• Task objective:
Please reproduce the entries exactly as they appear below, but not the pictures.
= Beginning of Section =
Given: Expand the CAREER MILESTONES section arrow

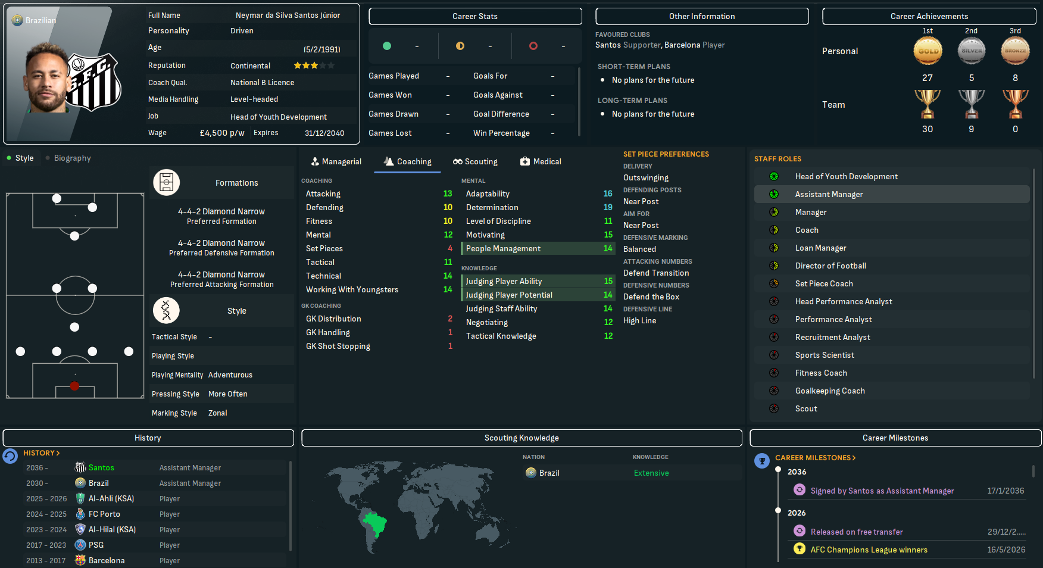Looking at the screenshot, I should tap(854, 458).
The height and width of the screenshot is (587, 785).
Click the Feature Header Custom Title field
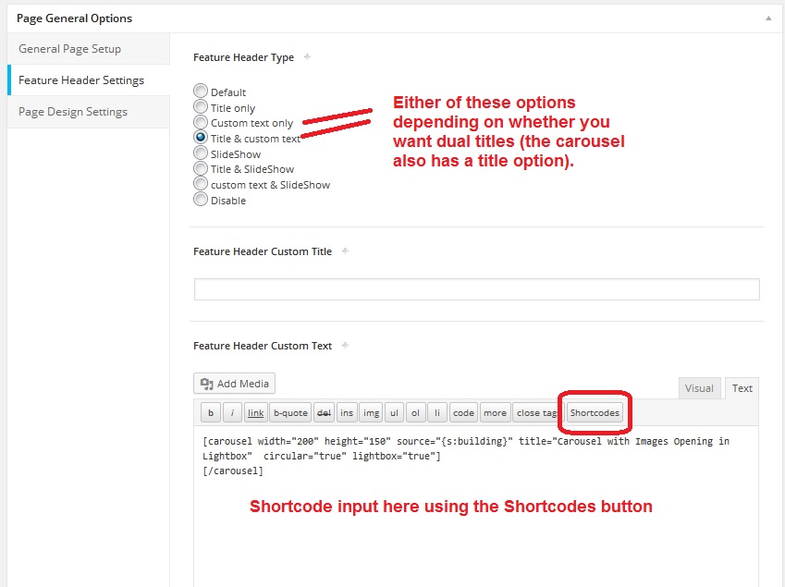[476, 289]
= End of Section =
• Task response:
Given: Expand the CAREER MILESTONES section arrow

Looking at the screenshot, I should tap(854, 458).
The height and width of the screenshot is (587, 785).
Click the Feature Header Custom Title field
[476, 289]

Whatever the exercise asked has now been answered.